While the state ultimately decides who can open a medical marijuana dispensary in Dukes County, Oak Bluffs voters will have the chance Tuesday to take part of that permitting into their own hands.
At a special town meeting at 7 p.m. Tuesday evening at the Oak Bluffs school, town voters will decide to adopt or reject a bylaw regulating the sale of medical marijuana in town.
A quorum of 50 voters is required; there are 13 articles on the warrant, They range from items linked to long-term capital spending to several housekeeping items. Moderator Jesse B. (Jack) Law will preside over the special session.
The most heated debate is expected to surround a proposed bylaw establishing a medical marijuana dispensary overlay district. The planning board included four regions in their proposed overlay, which they say were chosen for easy access by private and public transportation, availability of parking spots and ability to protect the confidentiality of the dispensary clients.
But selectmen and some residents have opposed the proposed district on Dukes County avenue, a region they say is too close to residential areas and public parks.
Residents were expected to contest the appropriateness of a Dukes County avenue dispensary at the a planning board public hearing last night. Following the hearing, the board may possibly amend the article on the town meeting floor to revise the district.
If voters do not approve some version of an overlay district, by default marijuana dispensaries could be permitted anywhere in areas zoned for business, which include Dukes County avenue, the downtown area and some parts of the North Bluff.
The planning board will inform voters of the consequences of inaction, said John Bradford, chairman of the planning board.
Dispensary applicants would still be subject to state permitting, which prohibit dispensaries located within a 500-foot radius of a school, day care center or any facility in which children commonly congregate. The planning board’s proposed regulations also establish a radius of protection of 500 feet from any school or child care facility.
At least one but no more than five dispensaries may receive state approval in Dukes County. This week West Tisbury voters approved a bylaw that would allow dispensaries by special permit in their mixed business and light industrial districts. Edgartown voted last spring to impose a one-year moratorium on medical marijuana dispensaries so the town could draft regulations. Tisbury selectmen said this week they will not draft special regulations for marijuana dispensaries, as they would be permitted in the secondary business district.
The proposed Oak Bluffs planning board district also includes a small area near the hospital, two parcels on the Edgartown-Vineyard Haven Road near Goodale’s sand pit and one location on Holmes Hole Road near the Tisbury town line.
Hospital president and chief executive officer Timothy Walsh has said the hospital has no plans to open a dispensary on their property, as the use of medical marijuana by a Medicare-funded organization is prohibited under federal law.
At the meeting the town will also test popular support for two capital improvement projects.
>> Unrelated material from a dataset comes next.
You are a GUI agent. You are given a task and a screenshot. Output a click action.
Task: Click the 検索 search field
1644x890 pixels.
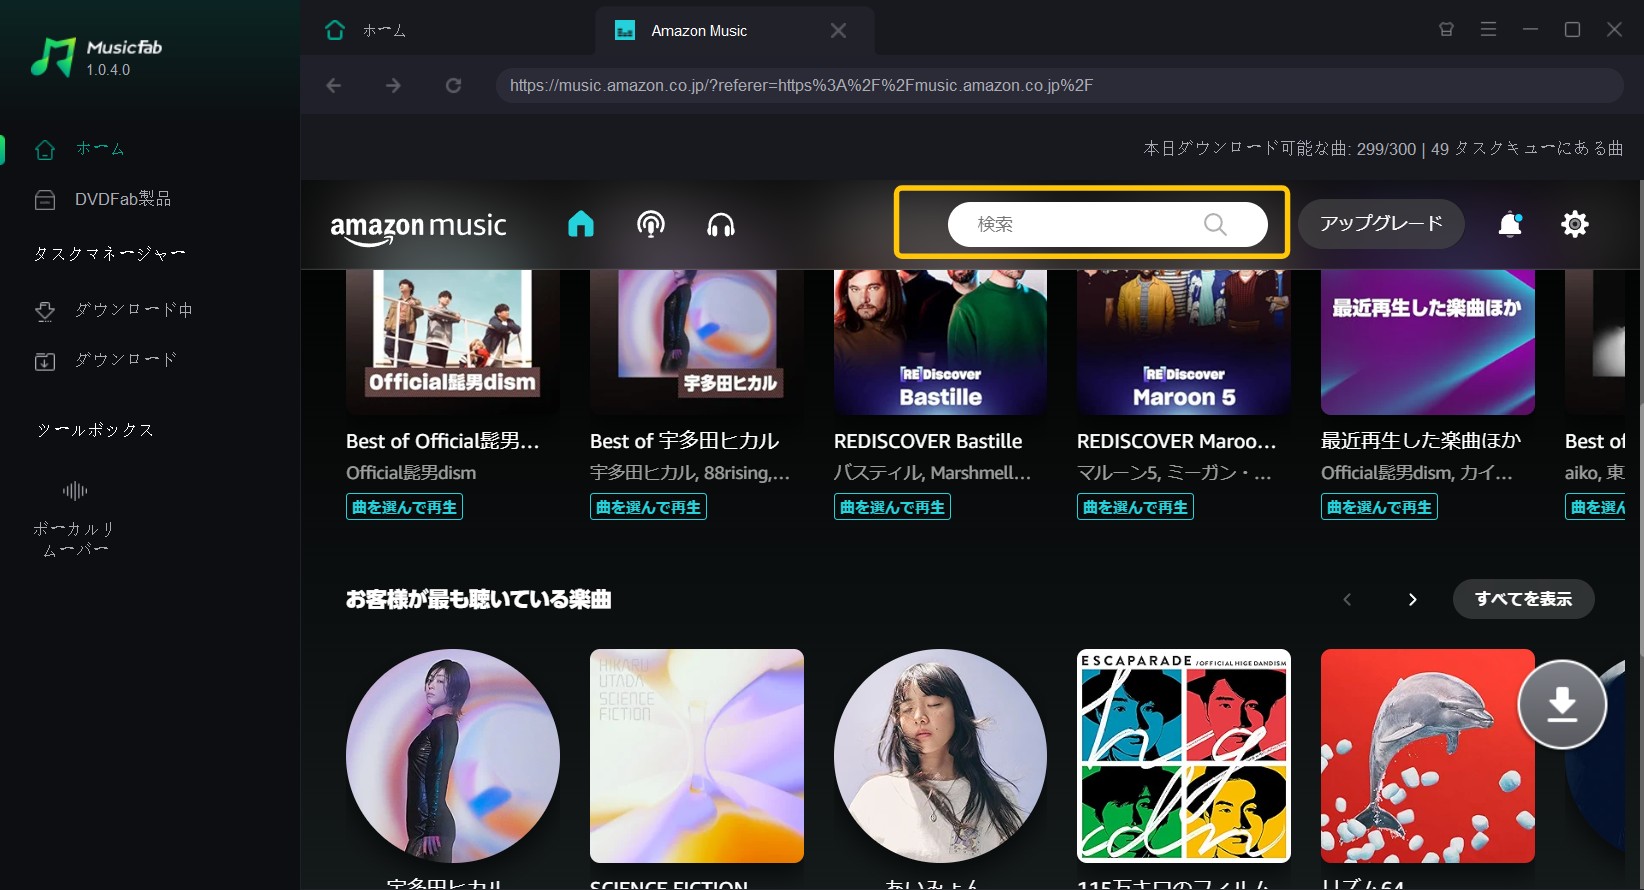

Voters will be asked to dedicate $239,150 to prepare architectural plans for construction of a new town hall, and $287,000 for joint fire and EMS station plans.
Conceptual plans estimate that the town hall will cost more than $6 million, and the cost of the 21,000-square-foot fire and EMS station is pegged at about $8 million.
Voters also will be asked in two articles to approve $750,000 for the restoration of Niantic Park. The first $400,000 was previously reserved in Community Preservation Act funds; voters will be asked to authorize an additional $350,000 to finance the remainder of the project cost through bonds or a line of credit.
The last two articles on the warrant will be withdrawn by selectmen on the town meeting floor. Submitted by the planning board, the articles sought to create a bylaw that would set minimum property maintenance requirements for the business districts. The articles are expected to come back in the spring following more discussion among townspeople.
Two cemetery commission articles seek to continue an expansion project at the Oak Grove cemetery. Voters will be asked to transfer $25,000 from cemetery lot sales to fund improvements, including stump removal, hydroseeding and water access. Cemetery commissioners are also looking to replace the existing water pipes in the cemetery with the transfer of an additional $10,000. Water is used on the grass and flowers planted at the graves.
In the spring, voters will be asked to approve a road for access to the new lot, said cemetery commissioner Jesse Law.
Voters will also be asked to:
• Appropriate $39,000 to fund the state-mandated triennial re-evaluation of real and personal property by the town assessors;
• Spend $14,702 to cover prior year bills;
• Transfer $130,000 to buy Scott Air Packs for the fire department, and to upgrade the dive and rescue equipment.
A copy of the special town meeting warrant is available at the Oak Bluffs town hall or on the town website.